Even though there’s no way I can know what Blaze is going to say, I know what comes next even before he actually says it.
‘Don’t let the bed bugs bite.’
Then Blaze makes this snuffling sound, which is how I know for sure that he’s asleep.
Not me.
Goodnight, sleep tight, don’t let the beg bugs bite keeps kind of rolling around and around in my head. And suddenly I’m thinking a whole lot of things that make no sense at all.
05
IT’S LIKE LOOKING at pieces of a broken water jug or something. That’s the best way I can describe it. All these fragments tumbling through the air and I can only glimpse each one before it’s gone. Except the fragments aren’t bits of clay or anything like that. Instead they’re images. Pictures inside my head.
I’m sitting on a bed, but it’s not my bed. At least, not the bed in my hut or anyone else’s either. I’m somewhere I’ve never seen before. Which, by the way, is impossible because I’ve been inside every hut in creation. I don’t recognise the bed cover, blue with a pattern of clouds on it. Or the wooden X hanging from the roof with all the coloured balls dangling off it.
A word swims into my head.
Mobile.
Is that what it’s called? How do I know that?
I see other things in the room. A fluffy purple animal with a bit of tongue showing in the corner of its mouth, not moving or anything. Apparently not real.
Rows and rows of what I somehow recognise as books. But they’re not the Books of Dot. They don’t even have screens.
Then it gets even more prenormal. Because next thing I’m looking at is a whole entire person I don’t know. He’s much smaller than any of Dot’s creations. Creations fell from the sky in all different sizes, sure, but there’s not a single one as small as this. As in, this little person is maybe half my height. Perfectly formed, only in miniature. Stunted, I guess you could say. And he’s just sitting all casually beside me in bed.

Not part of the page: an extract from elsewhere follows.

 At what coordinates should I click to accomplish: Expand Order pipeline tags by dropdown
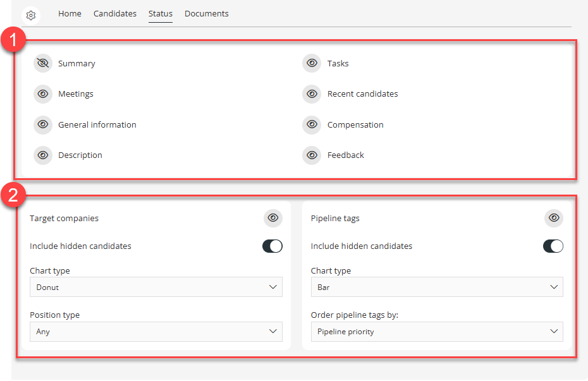(x=437, y=331)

I reach out to smooth the little creature’s hair but as soon as I flatten one curl another springs up somewhere else. Seriously, it’s major stomach-flop material because I realise I feel something for him, whoever or whatever the creature is.
His hair isn’t even down to his chin, let alone covering his neck, which is the minimum length according to the Books. And the thing about that is, my own hair’s hardly any longer. It’s the usual reddish-brownish colour but it doesn’t spiral down my back the way it should.
That’s not the only way I look different. I’m wearing some kind of sleeveless sungarb and underneath it my skin is totally clear, not a single dotmark, as if I’d never had any to begin with.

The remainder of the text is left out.